France, Russia, and the US co-chair the so-called Minsk group that mediates in the conflict and contain large Armenian diasporas.
“Their [Armenians’] support from outside is much higher”, Rzayev said.
Through the looking glass
The conflict began in 1988 when Armenians in the Nagorno-Karabakh district in Soviet Azerbaijan tried to join Armenia.
A subsequent war claimed over 20,000 lives with atrocities on both sides.
Full hostilities ended in 1994, but Armenia still occupies Nagorno-Karabakh and the two sides exchange fire almost every day.
They rarely talk and their accounts of current and past events are as opposed as stepping through a mirror.
Armenian authorities in Nagorno-Karabakh recently told EUobserver that Azerbaijan attacked it last April and that Azerbaijani special forces murdered Armenian civilians.
But Rzayev said the Armenians started it by shelling Azerbaijani villages and that allegations of civilian murders were “a fabrication”.
There are no foreign monitors to see who is telling the truth and the competing stories go back to the origin of the conflict.
Armenian authorities told EUobserver that Azerbaijani forces killed their own civilians in the town of Khojali in 1992 and blamed it on them.
Rzayev said Khojali was an Armenian “act of genocide”.
EUobserver recently spoke to an Armenian refugee in Nagorno-Karabakh who fled a pogrom in Baku in 1988.
Rzayev said Armenians in the Soviet elite organised the anti-Armenian pogroms and blamed them on Azerbaijan. “This was a pretext to start the occupation policy [of Nagorno-Karabakh],” he said.
Propaganda
The information war is important for both sides’ diplomacy.
Azerbaijan’s EU embassy proposed the interview with Rzayev as a “right to reply” to EUobserver stories quoting the Armenian refugee and other sources.
The 55-year old Azeri MP recalled an official visit in 2009 to Shusha, the town in Nagorno-Karabakh where he was born. He became animated and raised his voice when he said how he felt.
“I had a terrible pain in my heart because I knew I’d be leaving very soon … It was killing me. I swear to god it was killing me,” he said.
He said he saw a mosque that had been “destroyed”. He added that when his delegation flew by helicopter over a valley in occupied territory he saw 18th-century Azeri mausoleums that had been “completely destroyed”.

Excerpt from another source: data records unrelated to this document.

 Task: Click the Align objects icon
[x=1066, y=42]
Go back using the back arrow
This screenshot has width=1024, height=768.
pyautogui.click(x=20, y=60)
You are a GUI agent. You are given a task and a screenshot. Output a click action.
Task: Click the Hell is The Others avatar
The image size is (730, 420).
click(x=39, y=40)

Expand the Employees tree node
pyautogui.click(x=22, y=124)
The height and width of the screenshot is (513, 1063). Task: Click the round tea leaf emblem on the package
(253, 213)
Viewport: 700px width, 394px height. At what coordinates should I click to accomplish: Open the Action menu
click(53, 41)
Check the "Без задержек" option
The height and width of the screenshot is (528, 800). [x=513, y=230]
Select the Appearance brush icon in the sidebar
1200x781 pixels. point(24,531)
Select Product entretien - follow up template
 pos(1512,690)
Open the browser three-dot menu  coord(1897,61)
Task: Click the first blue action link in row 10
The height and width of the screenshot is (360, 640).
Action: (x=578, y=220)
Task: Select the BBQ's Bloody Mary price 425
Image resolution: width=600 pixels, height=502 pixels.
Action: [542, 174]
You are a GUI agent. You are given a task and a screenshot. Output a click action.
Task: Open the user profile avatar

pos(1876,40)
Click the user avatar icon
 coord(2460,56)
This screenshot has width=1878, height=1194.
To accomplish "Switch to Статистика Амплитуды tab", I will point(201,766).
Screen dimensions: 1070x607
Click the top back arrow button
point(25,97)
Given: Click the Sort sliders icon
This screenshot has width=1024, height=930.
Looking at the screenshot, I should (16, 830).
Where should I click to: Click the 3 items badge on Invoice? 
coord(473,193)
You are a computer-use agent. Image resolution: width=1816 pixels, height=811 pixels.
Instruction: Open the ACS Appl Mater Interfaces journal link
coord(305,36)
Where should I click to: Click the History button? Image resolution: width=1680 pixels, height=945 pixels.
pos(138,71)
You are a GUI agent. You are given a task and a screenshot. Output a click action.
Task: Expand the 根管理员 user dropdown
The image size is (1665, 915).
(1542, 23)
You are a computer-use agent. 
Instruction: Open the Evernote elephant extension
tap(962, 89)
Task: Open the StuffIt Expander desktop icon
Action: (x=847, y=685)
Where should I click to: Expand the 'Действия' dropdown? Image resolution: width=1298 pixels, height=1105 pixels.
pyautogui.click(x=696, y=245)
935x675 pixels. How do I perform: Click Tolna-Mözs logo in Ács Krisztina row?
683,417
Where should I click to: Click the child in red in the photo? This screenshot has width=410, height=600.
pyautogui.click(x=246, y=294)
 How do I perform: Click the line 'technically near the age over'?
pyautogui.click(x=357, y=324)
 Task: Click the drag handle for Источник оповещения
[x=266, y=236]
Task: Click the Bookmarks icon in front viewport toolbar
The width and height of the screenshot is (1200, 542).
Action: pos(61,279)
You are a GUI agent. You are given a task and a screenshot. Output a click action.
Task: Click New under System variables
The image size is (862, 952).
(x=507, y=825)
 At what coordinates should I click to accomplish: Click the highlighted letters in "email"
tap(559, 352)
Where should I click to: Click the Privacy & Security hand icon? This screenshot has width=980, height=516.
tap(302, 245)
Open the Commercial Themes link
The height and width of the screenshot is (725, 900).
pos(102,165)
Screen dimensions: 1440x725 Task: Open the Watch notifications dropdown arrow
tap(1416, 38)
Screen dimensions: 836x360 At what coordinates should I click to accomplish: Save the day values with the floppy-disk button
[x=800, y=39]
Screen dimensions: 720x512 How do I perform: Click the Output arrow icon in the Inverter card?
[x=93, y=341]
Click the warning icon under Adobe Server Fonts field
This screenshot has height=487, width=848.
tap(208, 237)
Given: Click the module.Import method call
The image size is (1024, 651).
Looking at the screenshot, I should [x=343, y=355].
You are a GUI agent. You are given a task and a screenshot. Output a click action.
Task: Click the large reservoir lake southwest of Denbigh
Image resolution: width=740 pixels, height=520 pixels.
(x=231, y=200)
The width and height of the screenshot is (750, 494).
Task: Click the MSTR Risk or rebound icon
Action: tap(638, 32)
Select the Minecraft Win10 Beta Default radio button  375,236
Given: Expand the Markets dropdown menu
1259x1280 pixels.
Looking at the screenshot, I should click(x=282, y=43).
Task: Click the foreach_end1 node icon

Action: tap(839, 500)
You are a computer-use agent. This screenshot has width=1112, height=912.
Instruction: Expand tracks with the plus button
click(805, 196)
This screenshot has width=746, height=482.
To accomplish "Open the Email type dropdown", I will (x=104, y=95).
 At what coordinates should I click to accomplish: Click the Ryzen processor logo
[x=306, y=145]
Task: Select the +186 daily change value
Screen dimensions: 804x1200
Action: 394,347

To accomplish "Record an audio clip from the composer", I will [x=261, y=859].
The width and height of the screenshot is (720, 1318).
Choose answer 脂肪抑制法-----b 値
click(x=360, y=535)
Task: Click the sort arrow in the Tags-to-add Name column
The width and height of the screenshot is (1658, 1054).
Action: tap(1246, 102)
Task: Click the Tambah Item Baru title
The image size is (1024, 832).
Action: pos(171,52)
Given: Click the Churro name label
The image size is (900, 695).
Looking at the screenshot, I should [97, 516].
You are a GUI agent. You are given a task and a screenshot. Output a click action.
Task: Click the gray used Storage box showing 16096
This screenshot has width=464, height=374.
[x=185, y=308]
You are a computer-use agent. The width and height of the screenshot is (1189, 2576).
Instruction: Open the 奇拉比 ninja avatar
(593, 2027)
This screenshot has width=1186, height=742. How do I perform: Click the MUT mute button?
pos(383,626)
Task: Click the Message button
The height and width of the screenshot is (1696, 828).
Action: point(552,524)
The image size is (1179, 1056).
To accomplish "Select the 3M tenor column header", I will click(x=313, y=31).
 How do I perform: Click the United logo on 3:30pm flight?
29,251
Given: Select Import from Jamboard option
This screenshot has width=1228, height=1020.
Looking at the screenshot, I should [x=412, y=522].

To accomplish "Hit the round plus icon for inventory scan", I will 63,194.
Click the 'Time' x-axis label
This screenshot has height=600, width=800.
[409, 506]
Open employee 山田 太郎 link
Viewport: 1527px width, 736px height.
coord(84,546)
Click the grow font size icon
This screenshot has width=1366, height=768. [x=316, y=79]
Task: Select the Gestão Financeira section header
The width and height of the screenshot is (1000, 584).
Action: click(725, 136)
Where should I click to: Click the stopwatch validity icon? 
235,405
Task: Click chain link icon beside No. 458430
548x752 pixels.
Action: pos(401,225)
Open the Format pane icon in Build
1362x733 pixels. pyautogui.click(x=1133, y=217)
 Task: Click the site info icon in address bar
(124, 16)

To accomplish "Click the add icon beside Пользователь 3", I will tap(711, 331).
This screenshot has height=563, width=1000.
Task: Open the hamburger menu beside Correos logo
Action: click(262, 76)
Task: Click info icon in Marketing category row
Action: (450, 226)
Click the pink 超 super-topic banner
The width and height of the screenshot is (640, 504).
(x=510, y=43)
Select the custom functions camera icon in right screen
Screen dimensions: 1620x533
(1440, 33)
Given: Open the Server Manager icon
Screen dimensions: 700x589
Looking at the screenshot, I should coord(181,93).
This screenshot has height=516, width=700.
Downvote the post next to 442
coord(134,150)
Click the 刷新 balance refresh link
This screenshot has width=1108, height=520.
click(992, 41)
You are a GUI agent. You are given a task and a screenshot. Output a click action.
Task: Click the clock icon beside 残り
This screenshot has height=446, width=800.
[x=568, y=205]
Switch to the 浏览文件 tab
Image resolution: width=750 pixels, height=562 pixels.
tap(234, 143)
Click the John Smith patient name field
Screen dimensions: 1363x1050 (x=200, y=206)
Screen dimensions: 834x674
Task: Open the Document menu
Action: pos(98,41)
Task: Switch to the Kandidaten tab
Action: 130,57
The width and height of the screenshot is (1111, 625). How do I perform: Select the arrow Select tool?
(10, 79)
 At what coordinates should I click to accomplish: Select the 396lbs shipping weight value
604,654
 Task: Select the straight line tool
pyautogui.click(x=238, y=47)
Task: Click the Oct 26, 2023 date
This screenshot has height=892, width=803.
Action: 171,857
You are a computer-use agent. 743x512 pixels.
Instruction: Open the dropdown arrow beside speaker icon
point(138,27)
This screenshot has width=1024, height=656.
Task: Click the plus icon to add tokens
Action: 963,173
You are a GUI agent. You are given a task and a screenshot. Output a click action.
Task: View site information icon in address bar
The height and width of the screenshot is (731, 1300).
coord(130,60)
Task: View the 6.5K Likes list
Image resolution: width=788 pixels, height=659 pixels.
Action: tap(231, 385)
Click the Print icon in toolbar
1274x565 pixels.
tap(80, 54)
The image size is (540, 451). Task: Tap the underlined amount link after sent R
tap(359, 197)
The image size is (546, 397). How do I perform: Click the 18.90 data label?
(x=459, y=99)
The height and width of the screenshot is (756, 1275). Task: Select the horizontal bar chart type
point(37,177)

The MP worked as a lawyer in Baku during the 1990s war, but he said his father had seen Armenia's actions with his own eyes. He also cited reports by US and Russian NGOs Human Rights Watch (HRW) and Memorial that corroborated Azerbaijan's account of Khojali.
Rzayev said he knew from own work in the Council of Europe in Strasbourg that allegations about Azerbaijani bribery there were an Armenian smear campaign.
“I will tell you the truth. I have never lied. I will not lie,” he said.
Credibility
Azerbaijan's image as an oriental dictatorship harms its international credibility on Nagorno-Karabakh.
Aliyev recently changed the constitution so that he could appoint his wife as vice-president. NGOs, including HRW, have also criticised his “vicious crackdown” on political opponents and his jailing of human rights defenders, journalists, and bloggers.
Rzayev said he was “independent” and “neutral” as an MP. He said Aliyev was “dedicated to the protection of human rights” and justified the jailing of one prominent journalist for “tax evasion”.
The Armenian authorities in Nagorno-Karabakh also accused Azerbaijan of broadcasting anti-Armenian hate speech in state media.
But Rzayev said he and Aliyev were men of peace. “Armenians suffered, we suffered. They had losses, we had losses,” he said.
“We'll never forget this history. I'll never forget it, but despite the facts we have to look to the future. We have to work together to find a way out of the current situation,” he said.
This interview is the sixth in a series of stories by EUobserver on the Nagorno-Karabakh conflict. The first part of the series looked at the lives and views of Armenians in the region. One was about a referendum to create a Republic of Artsakh in Nagorno-Karabakh. A second one looked at the origins of the conflict. A third one looked at the situation on the line of contact. A fourth one was a news update. The fifth one was an interview with Artsakh's chief diplomat.